Hello,
We seem to be facing an issue with Flink where the physical plan after planner optimization is not correct.
I have been able to reproduce the issue in the following "simplified" use case (it doesn't seem to happen in trivial cases):
You can find SQL query below [1].
After activating the debug logging for calcite, I can see that the original logical plan is valid: the top-level UNION is between two LogicalProjects, for the 2hr and 6hrs HOP windows [2].
However, in the final Physical plan, we can see that both sides of the UNION now have 6hrs HOP windows instead of one window over 2hr and one over 6hr [3].
I pushed a commit to my fork to reproduce the issue: https://github.com/BenoitHanotte/flink/commit/3d388f153b44bb35b57b8400407ff24a2e91661f, unfortunately simplifying
the query seems to make the issue disappear.
Is there anything obvious I am missing, or do you have any pointer of what could trigger this issue?

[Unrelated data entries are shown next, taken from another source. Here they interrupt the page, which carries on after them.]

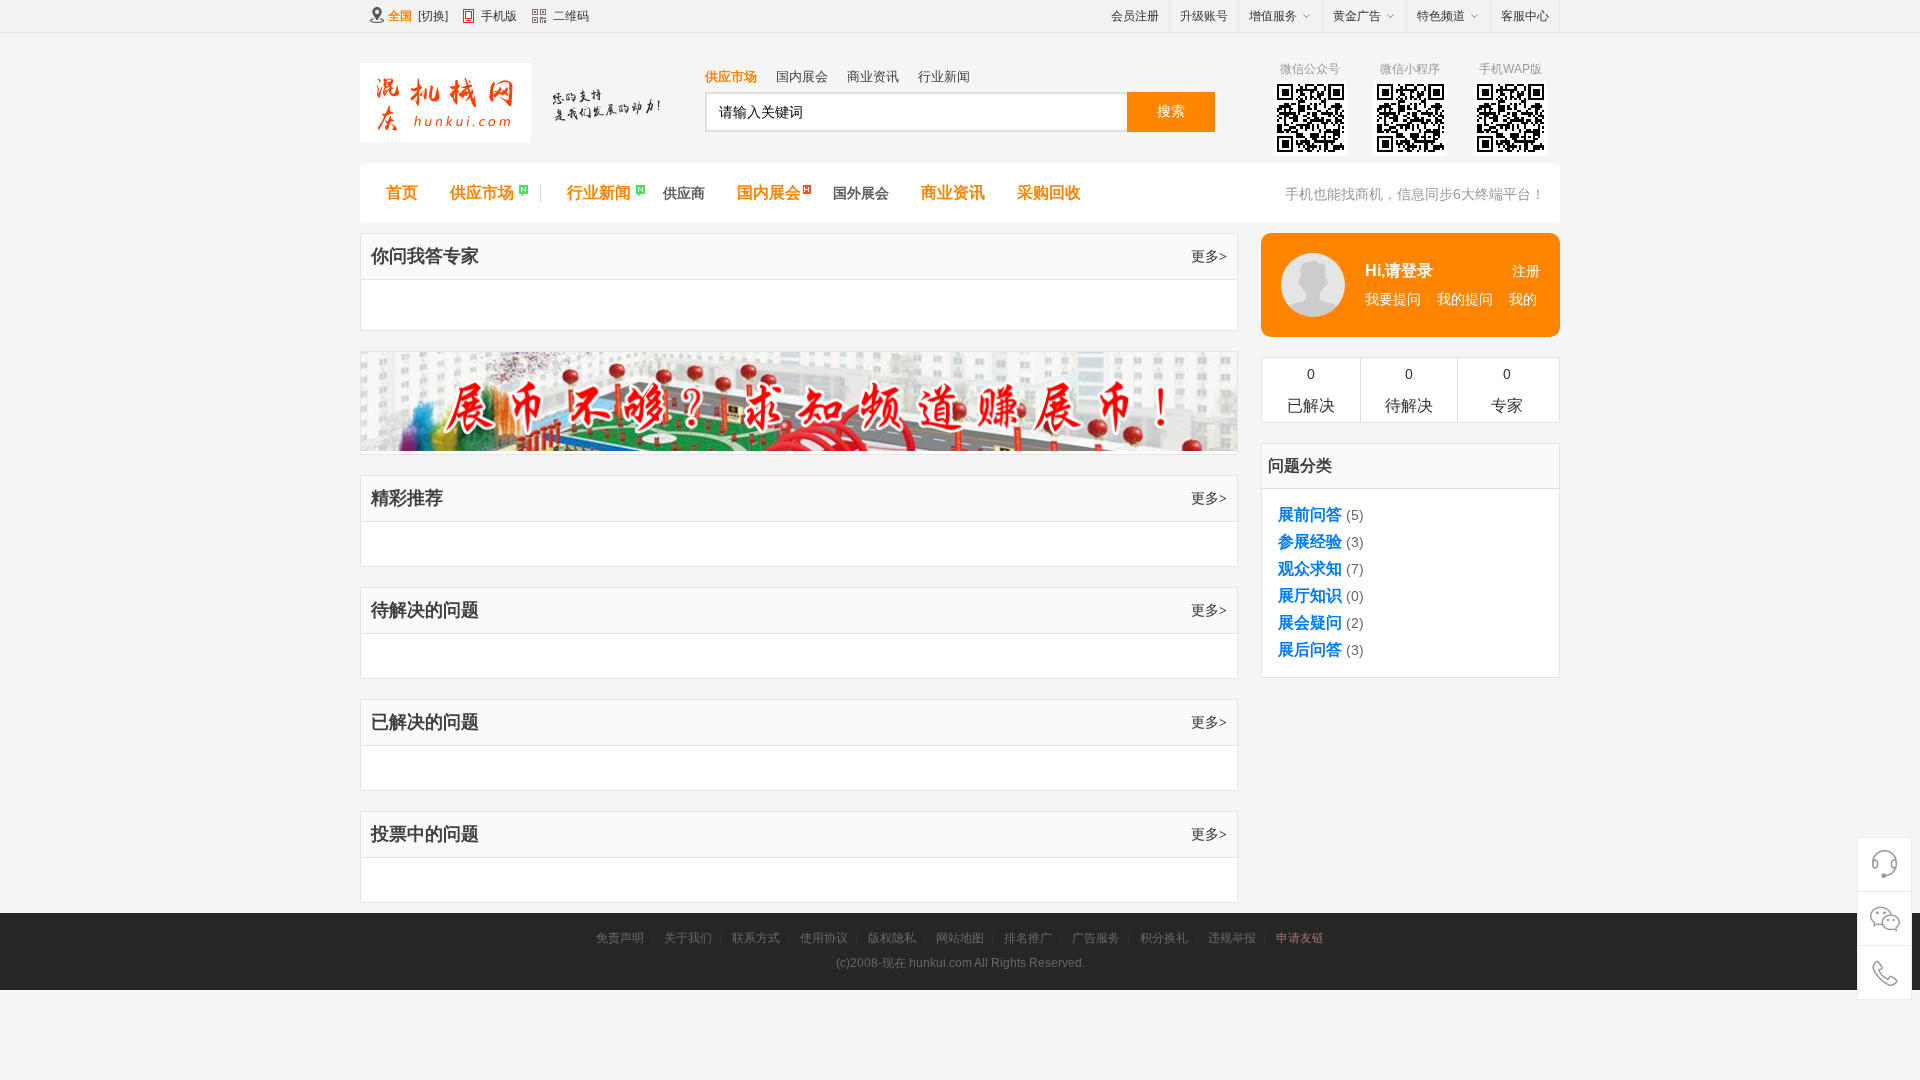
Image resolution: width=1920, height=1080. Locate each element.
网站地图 (960, 938)
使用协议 (824, 938)
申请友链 (1300, 938)
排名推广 (1028, 938)
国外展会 (861, 193)
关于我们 (688, 938)
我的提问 (1465, 299)
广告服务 (1096, 938)
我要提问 (1393, 299)
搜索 (1171, 111)
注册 (1526, 271)
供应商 (684, 193)
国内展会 (802, 76)
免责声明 (620, 938)
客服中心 (1525, 16)
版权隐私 (892, 938)
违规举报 (1232, 938)
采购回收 (1049, 192)
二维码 (571, 16)
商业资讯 (873, 76)
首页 (402, 192)
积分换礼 (1164, 938)
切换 (433, 16)
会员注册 (1135, 16)
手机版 (499, 16)
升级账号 (1204, 16)
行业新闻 (944, 76)
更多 (1209, 256)
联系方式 (756, 938)
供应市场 (731, 76)
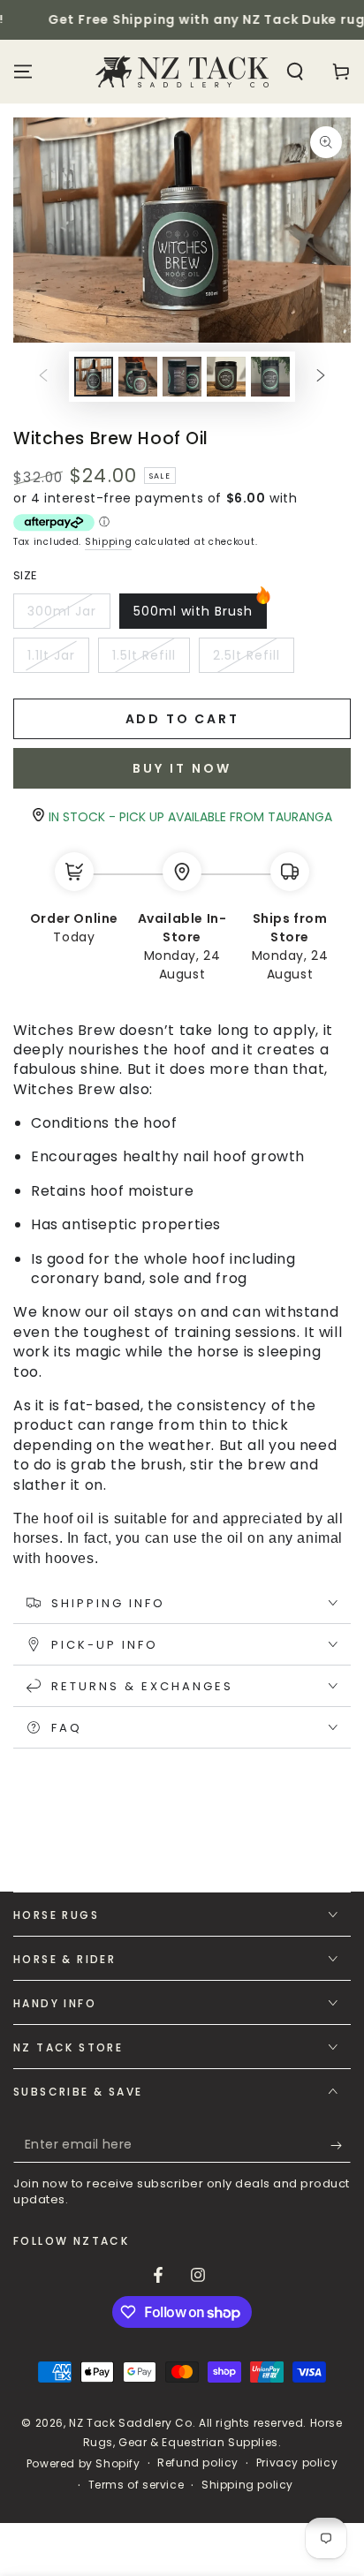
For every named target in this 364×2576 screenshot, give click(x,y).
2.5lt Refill (252, 659)
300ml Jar (67, 615)
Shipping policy (247, 2485)
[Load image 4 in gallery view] (226, 377)
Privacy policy (296, 2463)
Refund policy (198, 2463)
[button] (295, 72)
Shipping (109, 541)
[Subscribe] (340, 2145)
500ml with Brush (193, 615)
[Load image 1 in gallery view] (93, 377)
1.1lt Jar (58, 659)
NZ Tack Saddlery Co (130, 2422)
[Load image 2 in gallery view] (137, 377)
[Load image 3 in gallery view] (182, 377)
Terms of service (136, 2485)
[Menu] (23, 72)
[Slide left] (43, 376)
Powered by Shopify (83, 2464)
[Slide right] (320, 376)
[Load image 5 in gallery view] (270, 377)
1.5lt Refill (150, 659)
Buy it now (182, 768)
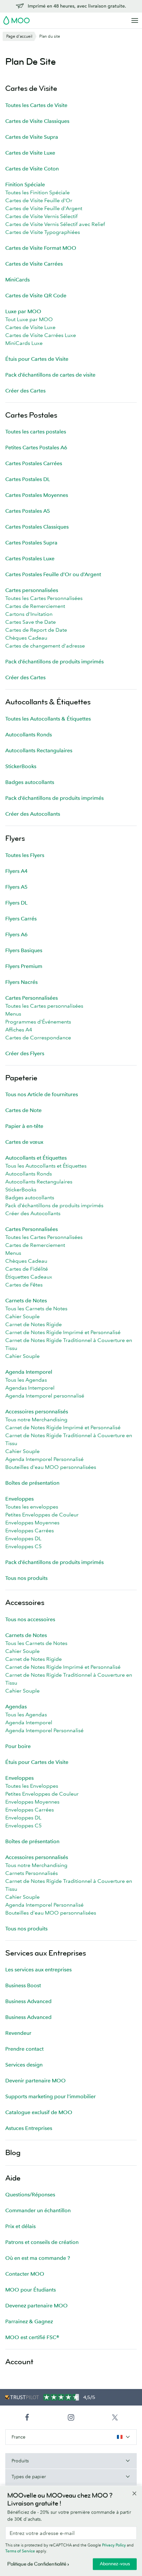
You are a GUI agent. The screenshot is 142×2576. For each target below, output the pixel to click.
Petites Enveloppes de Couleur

I looked at the different rules applied by the planner [4], but, as I am not familiar with them, I haven't yet been able to find the root cause.

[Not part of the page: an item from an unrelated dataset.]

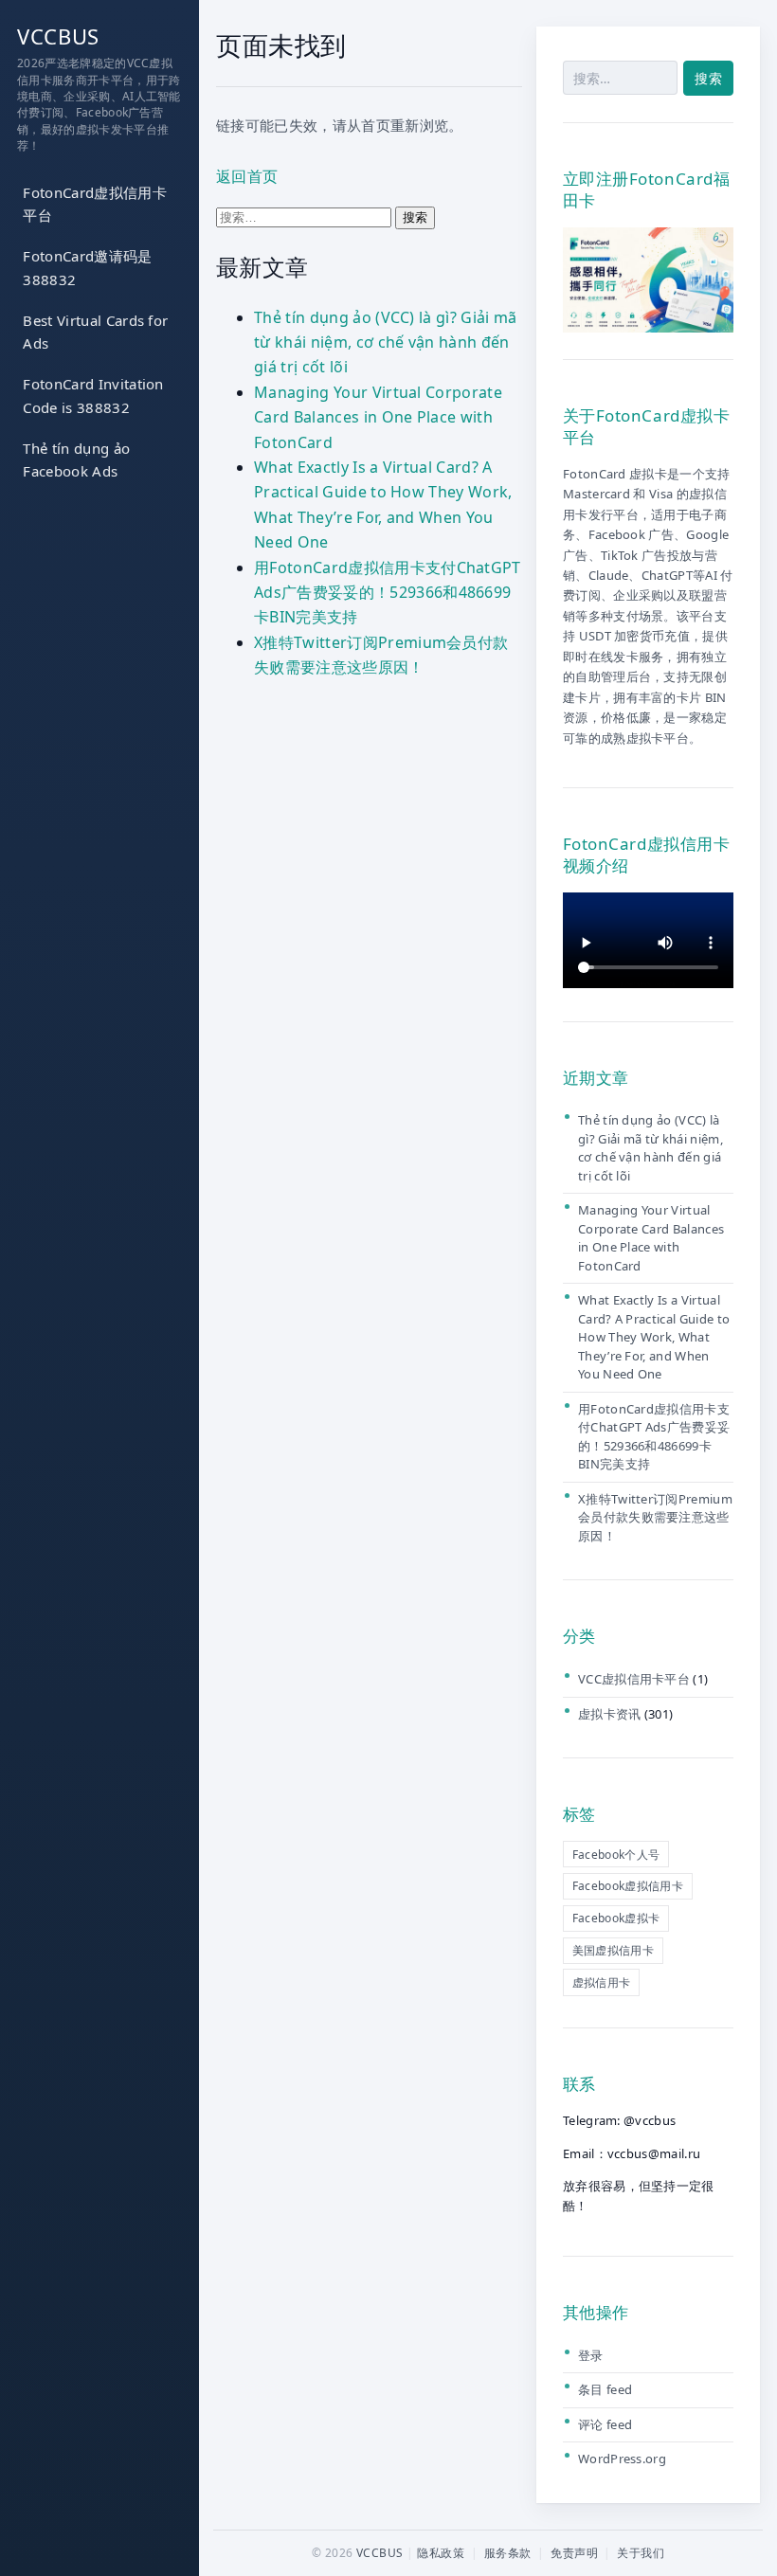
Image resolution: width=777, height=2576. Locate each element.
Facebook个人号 (616, 1854)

Thanks a lot for your help!
Benoit Hanotte
********************************* [1] SQL query *********************************
WITH displays AS (
SELECT `timestamp`, 1 as nb_displays, 0 as nb_clicks FROM my_catalog.my_db.display
),
clicks AS (
SELECT `timestamp`, 0 as nb_displays, 1 as nb_clicks FROM my_catalog.my_db.click
),
counts_2h AS (
SELECT
SUM(nb_clicks) / SUM(nb_displays) as ctr,
HOP_ROWTIME(`timestamp`, INTERVAL '1' HOUR, INTERVAL '2' HOUR) as `timestamp`
FROM (
(SELECT * FROM displays)
UNION ALL
(SELECT * FROM clicks)
) t
GROUP BY HOP(`timestamp`, INTERVAL '1' HOUR, INTERVAL '2' HOUR)
),
counts_6h AS (
SELECT
SUM(nb_clicks) / SUM(nb_displays) as ctr,
HOP_ROWTIME(`timestamp`, INTERVAL '1' HOUR, INTERVAL '6' HOUR) as `timestamp`
FROM (
(SELECT * FROM displays)
UNION ALL
(SELECT * FROM clicks)
) t
GROUP BY HOP(`timestamp`, INTERVAL '1' HOUR,
INTERVAL '6' HOUR)
)
SELECT
TUMBLE_END(`timestamp`, INTERVAL '1' HOUR) as `timestamp`,
MAX(ctr)
FROM (
(SELECT * FROM counts_6h)
UNION ALL
(SELECT * FROM counts_2h)
) t
GROUP BY TUMBLE(`timestamp`, INTERVAL '1' HOUR)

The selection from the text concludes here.